The COVID-19 pandemic has solidified what many of us already knew: healthcare workers, in adequate numbers and with the proper mix of skills to meet the needs of the communities they serve, is a nonnegotiable part of ensuring health and well-being for all people, everywhere (SDG 3). We created POA (Prioritization & Optimization Analysis) to improve the allocation of limited healthcare workers given the demand for health services, as well as real world budget and supply constraints. Using this tool, governments in sub-Saharan Africa and other health workforce planners can deploy healthcare workers to facilities and communities with the greatest need.
Since our inception, Touch Foundation has supported the training of over 6,000 healthcare workers and we’ve used POA, with the support of local governments and PEPFAR, in 4 sub-Saharan African countries to allocate members of the health workforce where they’re needed most. These essential workers are at the heart of achieving SDG 3.

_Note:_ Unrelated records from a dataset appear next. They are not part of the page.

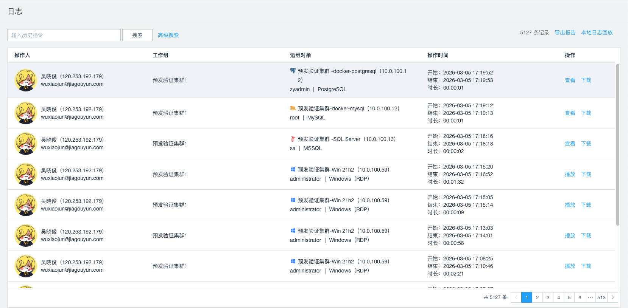The height and width of the screenshot is (308, 628).
Task: Open 导出报告 export report link
Action: [x=565, y=33]
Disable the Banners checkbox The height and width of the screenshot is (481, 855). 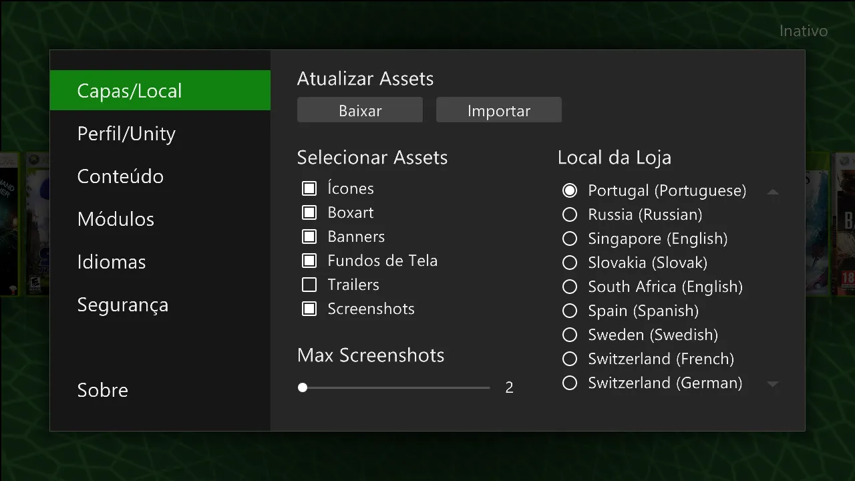tap(309, 236)
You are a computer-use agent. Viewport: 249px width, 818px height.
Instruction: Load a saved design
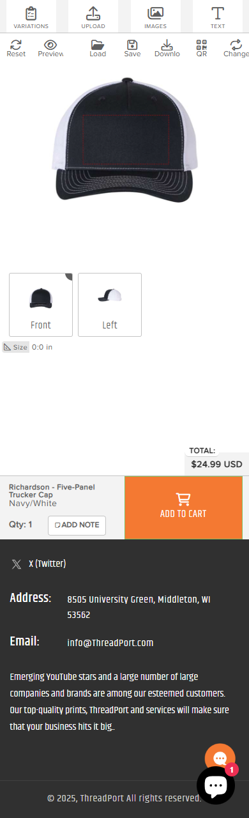(x=98, y=48)
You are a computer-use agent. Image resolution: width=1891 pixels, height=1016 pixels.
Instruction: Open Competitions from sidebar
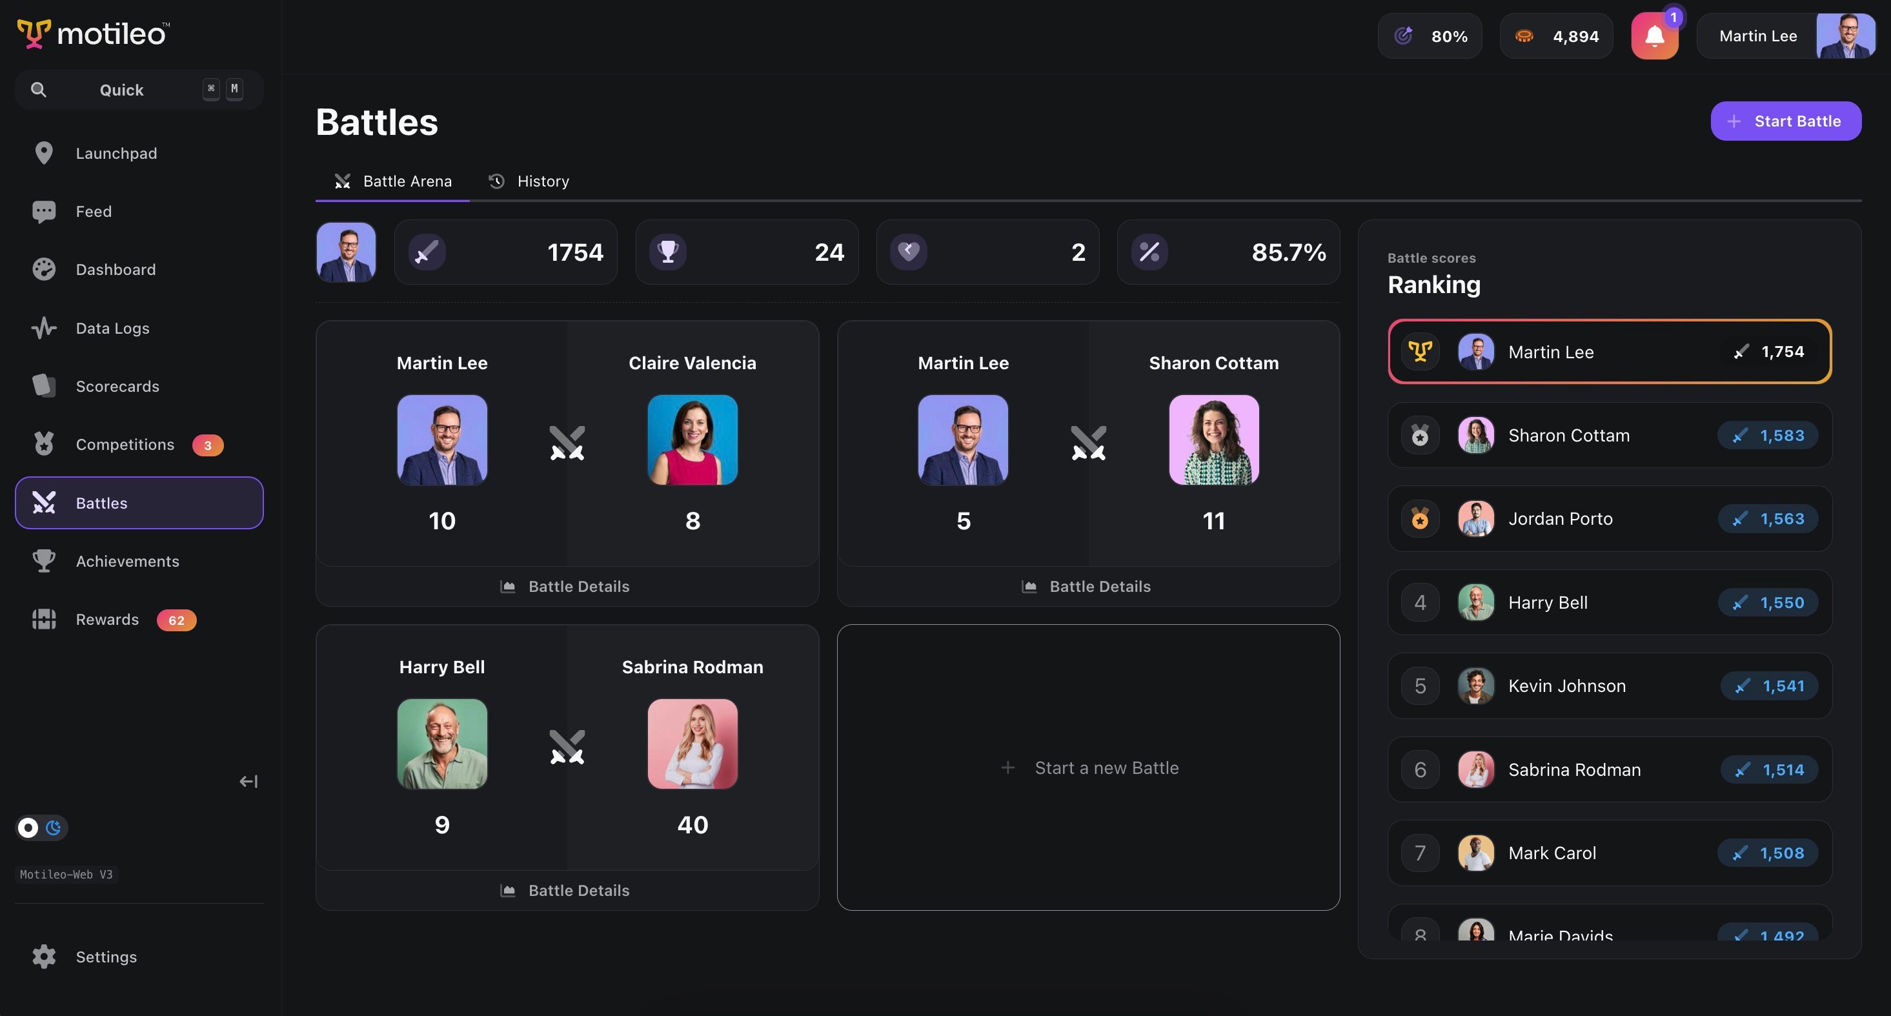125,445

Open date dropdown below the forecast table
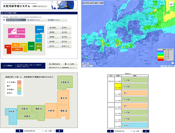pyautogui.click(x=123, y=131)
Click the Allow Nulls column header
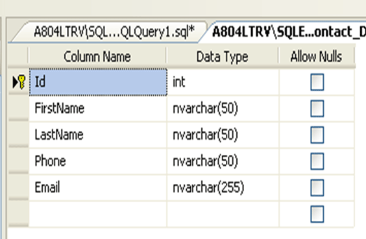This screenshot has height=239, width=366. pyautogui.click(x=316, y=56)
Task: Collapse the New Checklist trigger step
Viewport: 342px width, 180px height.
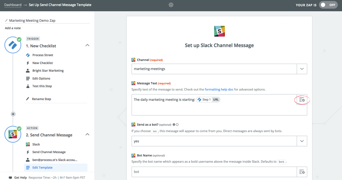Action: pyautogui.click(x=87, y=45)
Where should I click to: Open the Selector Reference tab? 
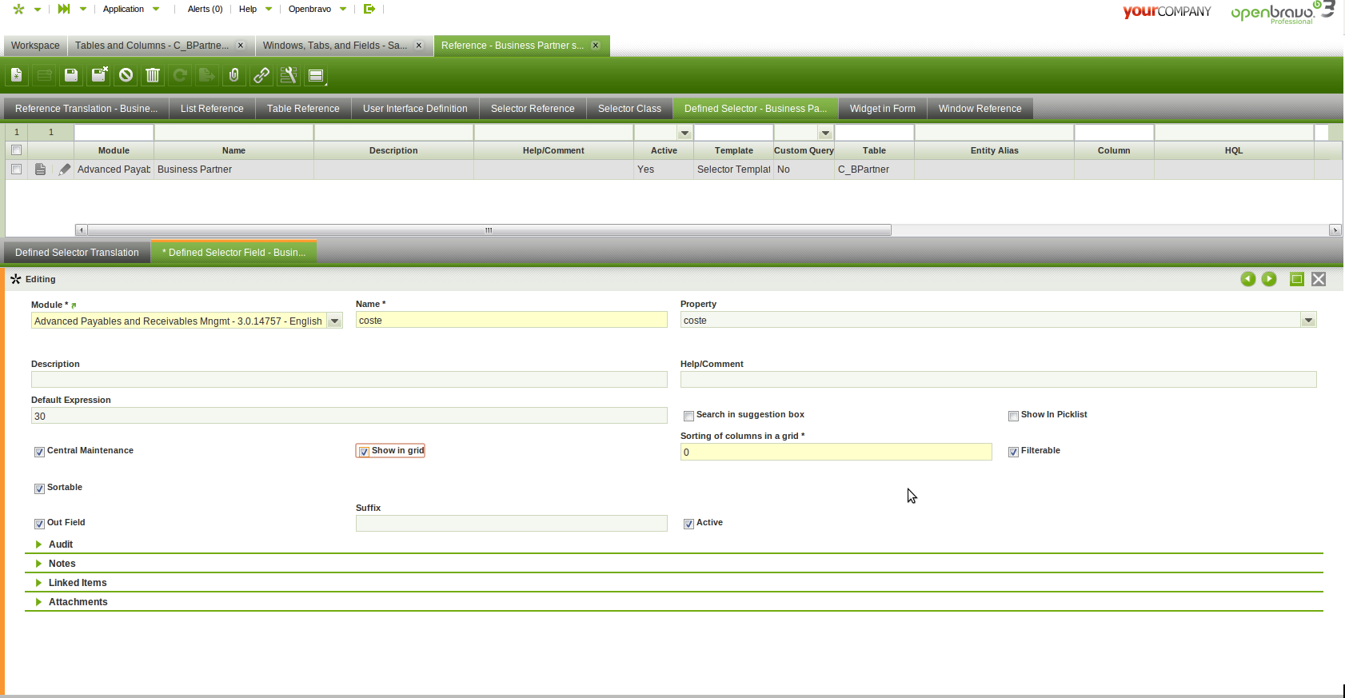pos(533,109)
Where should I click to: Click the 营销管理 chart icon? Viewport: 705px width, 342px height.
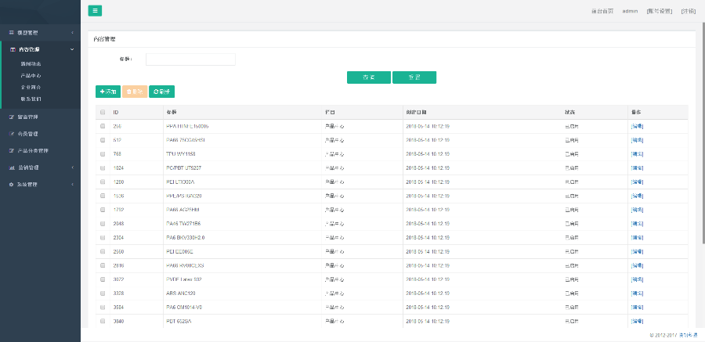11,167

Though significant progress has been made to achieve the Sustainable Development Goals, we still have a long way to go, and countries in sub-Saharan Africa face some of the largest deficiencies in health access. This region carries nearly one quarter of the world’s disease burden while possessing only 3% of its healthcare workforce and only 1% of its financial resources for healthcare. Now, more than ever, given the dramatic setbacks caused by COVID-19, we must buckle down on our collective action over the next 10 years to achieve the health-related SDGs. Working towards good health and well-being will be the keystone in achieving all 17 Goals, from gender equality to decent work and economic growth.
Training, effectively allocating, and supporting healthcare workers is key to achieving nearly every SDG target related to health and well-being. These include ambitious reductions to the global maternal mortality ratio and neonatal mortality rates, ending the AIDS epidemic, and strengthening emergency preparedness and response. With healthcare workers equitably distributed, and thus facilities better staffed, more services become readily available, making it far easier for patients to access care.
To have a sustainable and catalytic impact, we recognize the importance of collaboration across business, government, philanthropy, and civil society partners. That’s why we’re excited to continue our engagement with the United Nations Global Compact and Every Women Every Child, and continue actively partnering with leaders around sub-Saharan Africa to ensure that healthcare workers can fill in the biggest gaps.